I'm also partial to experience principles as a way of articulating a UX vision. We posted a detailed explanation of our work with http://smart.fm/ , including experience design principles we developed for them:
http://www.adaptivepath.com/blog/2009/07/22/smartfm-goals/

When defining a UX vision, take to heart the suggestions in the book MADE TO STICK, about how ideas are made sticky. Too often UX visions are abstract and formless.

As part of making the vision concrete, it's important to get away from words and towards pictures and other more concrete means of expression.
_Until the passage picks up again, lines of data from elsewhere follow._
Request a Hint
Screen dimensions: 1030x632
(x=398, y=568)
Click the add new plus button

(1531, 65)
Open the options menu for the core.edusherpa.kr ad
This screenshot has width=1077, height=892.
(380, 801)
We typically create a "vision prototype" to embody the vision and principles, to make tangible the strategy.

--peter

On Oct 3, 2009, at 3:40 PM, Jim Leftwich wrote:

Here's a link to a .pdf of "Design Vision: A Conversation About The
Role Of Design Leadership," which is the dialog between Luke
Wroblewski (http://www.lukew.com), Bob Baxely
(http://www.baxleydesign.com/), Dirk Knemeyer (http://knemeyer.com/),
and myself (http://www.orbitnet.com), all veteran Interaction
Designers with experience spanning a wide variety of software,
products, and systems.  We discuss many aspects of how vision and
design leadership have played out in our careers, some of which have
been more than 25 years long.

http://www.lukew.com/resources/articles/DesignVision.pdf

Our dialog is practiioner informed and aimed.  It reflects the many
issues we've encountered, llessons we've earned, and insights
we've come to understand over our lengthy and varied practitioner,
management, and business careers in the field of Interaction Design.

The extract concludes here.